The specific grants and names of individuals associated with them are redacted throughout the report, along with other potentially identifying details. 

ASU agreed with some of the findings in the audit, such as that the University "did not allocate expenses to NSF awards based on the relative benefits received by the awards," which means that the University sometimes used funding from certain NSF awards for the wrong purposes like awarding stipends or paying for materials and equipment. 

The University agreed to repay over $200,000 in expenses questioned by the audit for such errors.
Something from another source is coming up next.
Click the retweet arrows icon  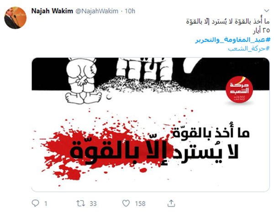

But the University "disagreed or partially disagreed" with other findings. In one instance, ASU objected to the notion that it had improperly transferred funds to another university to allow some personnel to continue their research after leaving ASU. 

According to the audit, ASU paid about $588,000, or about 25% of the budget of a specific award, to Georgia Tech to allow the principal investigator to continue conducting research after transferring out of ASU. The University made another payment of about $327,000 to the University of Georgia for similar purposes.

The auditors recommended that ASU repay the questioned costs of $931,811 in regard to these two instances, which is one of the larger charges that it requested the University amend.

But ASU pushed back, saying it did not concur with the premise of the request.

“Based on the fact that there were no changes in the proposed scope of work nor in the key personnel conducting the work we believe it is appropriate to characterize this as a compliance finding with no questioned costs,” ASU said in a response to that finding. 

The audit also highlighted improper use of smaller amounts of funding for non-research related purposes, including "unallowable entertainment-related expenses." 

In one instance, the audit reports that ASU spent about $2,000 to purchase aprons for a team-building activity revolving around cooking, and in another, ASU spent $250 on bartending services for a grant-related conference. 

The auditors wrote that ASU needs "improved oversight of the allocation of expenses of NSF awards" to ensure that the awards are used for their designated purposes. 

In an emailed statement, an ASU spokesperson said that the audit was "completely normal and routine," and that ASU welcomes the oversight of how the funding is spent.

The spokesperson added that the University is currently in "step one of a several step process" with this audit, and that the first step lies with the recently published report. 

"The outside firm highlights things they have questions about," the spokesperson said in the emailed statement. 

The spokesperson also said that the transferring of funds to another university was not unusual. 

"An ASU researcher took a new job at Georgia Tech, and so we transferred his grant with him," the spokesperson said. "This is incredibly common and commonsense. And, NSF was aware of it. The outside auditing firm was just raising the issue as sort of a heads-up for the NSF."

The University and the NSF are now in a six-month resolution period, during which they can work together to develop a "mutually agreeable resolution" of audit findings, according to the report. During this time, the University can negotiate the amount of money the NSF has requested it repays. 

"We look forward to continuing to work with the NSF in this process, and applaud its stringent oversight of taxpayer dollars," the spokesperson said.

The NSF did not respond to requests for comment at the time of publication.

This story is developing and will be updated as more information becomes available.